Monday, February 02, 2009

Good turn deserves another

The ratio of flames versus praise on the web is probably a thousand to one, and I sure don't mind toasting a company or shop when I've received bad service. So to be fair, I want to praise AT&T Wireless and their customer service reps for the great service they gave me this morning.

Last month when I replaced the cell phone Cris uses, I agreed to a GPS service for the line, because she doesn't have a great sense of direction and often calls me for help in finding an unfamiliar address. And since the guy at the AT&T store told me it was free for the first month, I said fine. But she hasn't used the service and doesn't want the charge. So just as I was going to call to cancel the service, I get the first bill, and behold, the first month was not free.

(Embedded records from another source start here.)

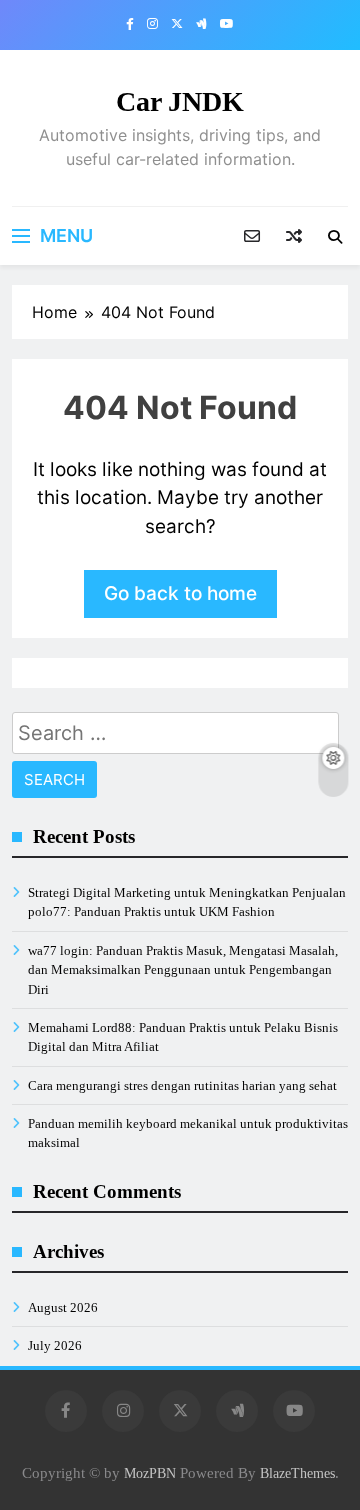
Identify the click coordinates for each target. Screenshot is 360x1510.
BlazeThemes (297, 1473)
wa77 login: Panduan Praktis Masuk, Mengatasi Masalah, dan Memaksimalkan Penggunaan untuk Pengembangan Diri (183, 970)
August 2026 (63, 1307)
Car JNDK (180, 101)
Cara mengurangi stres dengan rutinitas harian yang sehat (182, 1085)
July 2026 (55, 1345)
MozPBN (150, 1473)
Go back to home (180, 593)
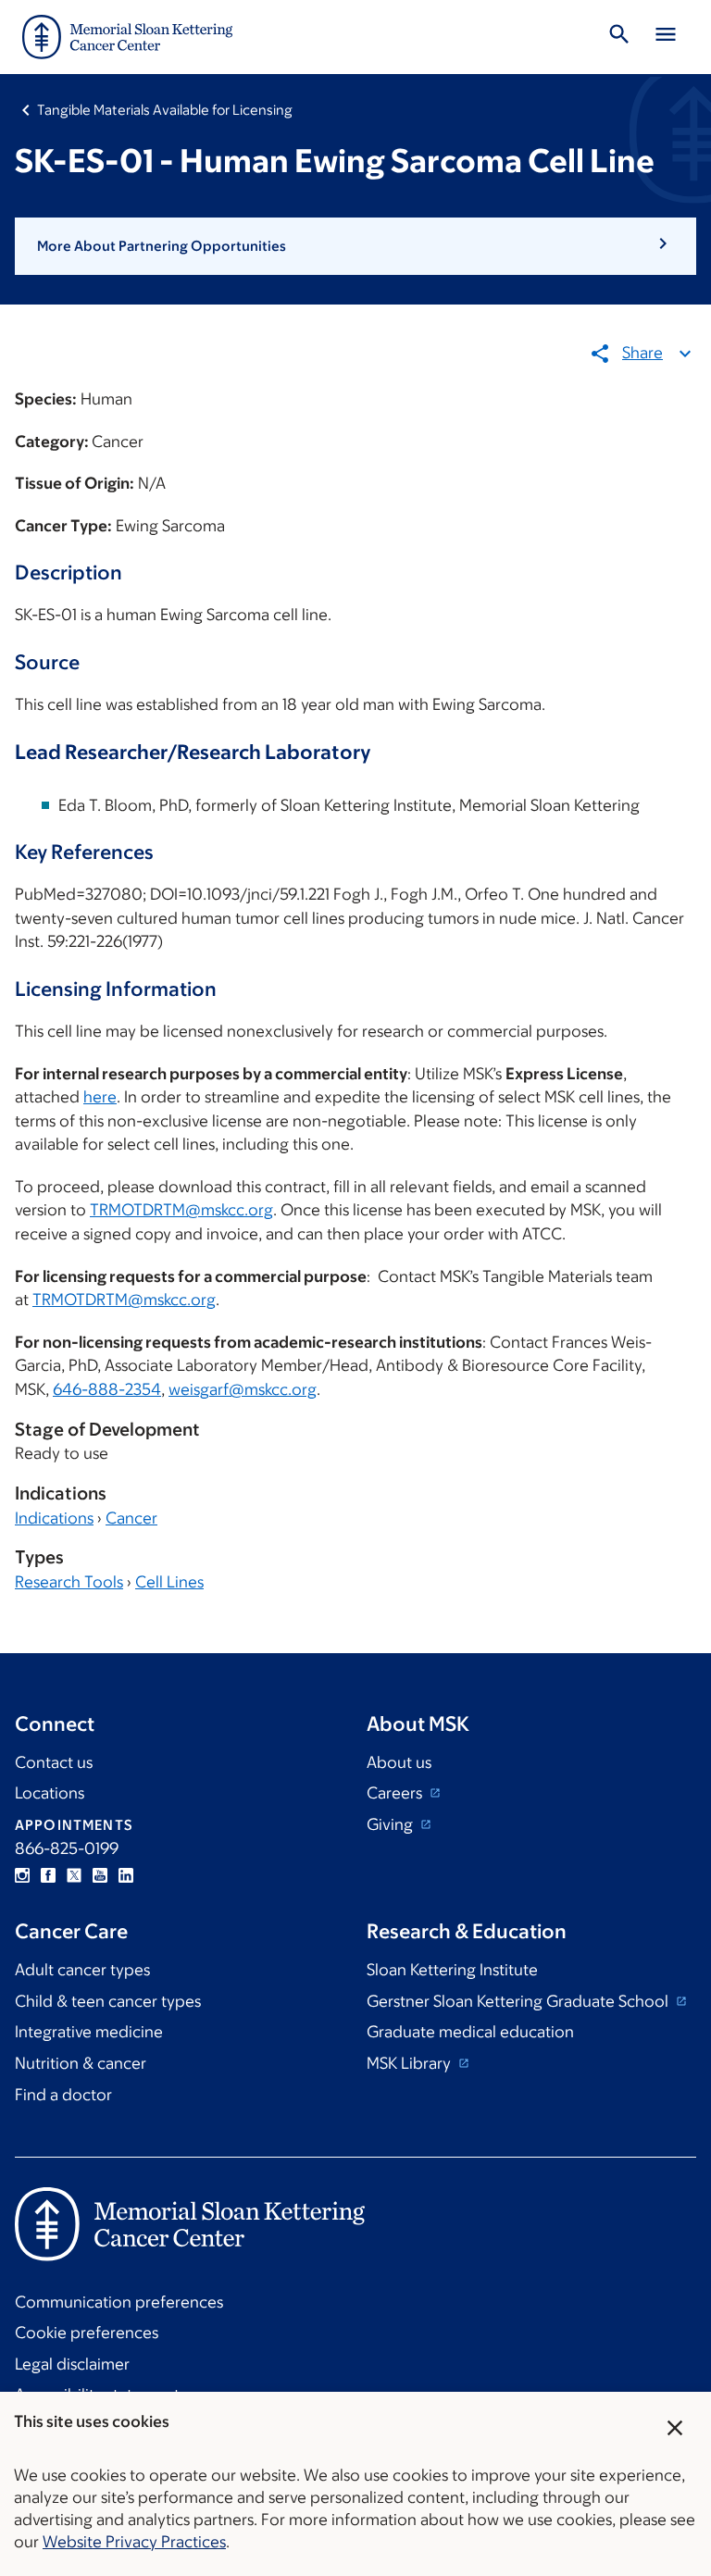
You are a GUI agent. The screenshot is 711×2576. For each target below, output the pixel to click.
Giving (392, 1824)
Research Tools (69, 1582)
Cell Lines (169, 1582)
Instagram (22, 1875)
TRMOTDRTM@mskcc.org (181, 1210)
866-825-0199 (66, 1848)
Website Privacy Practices (134, 2541)
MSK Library (411, 2063)
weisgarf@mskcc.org (242, 1389)
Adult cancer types (82, 1969)
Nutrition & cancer (80, 2063)
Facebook (48, 1875)
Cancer (131, 1518)
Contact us (54, 1762)
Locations (49, 1793)
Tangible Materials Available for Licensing (165, 110)
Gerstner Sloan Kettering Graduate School (519, 2001)
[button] (355, 246)
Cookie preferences (86, 2332)
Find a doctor (63, 2094)
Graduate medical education (470, 2031)
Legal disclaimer (72, 2364)
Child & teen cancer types (108, 2001)
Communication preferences (119, 2302)
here (100, 1097)
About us (399, 1762)
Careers (396, 1793)
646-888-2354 (107, 1389)
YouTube (100, 1875)
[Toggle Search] (619, 37)
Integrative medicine (89, 2031)
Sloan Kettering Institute (452, 1969)
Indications (54, 1518)
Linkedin (125, 1875)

I phoned billing, and they couldn't really help; but they transferred me to Kimberly in customer service, and not only was she able to cancel the GPS service and take the charges off my bill -- including, without me asking, the week beyond the first free month that the service has been active -- but she noticed I could save money on txting charges on the phone I use, signed me up for a cheaper service for the txting, and rebated the charges on the current bill as if I had made the change a month ago. Kimberly was responsive, reasonable, proactive, solved a problem I didn't even know I had, and gave me more than I asked for. Now that's great customer service. Well done, AT&T Wireless.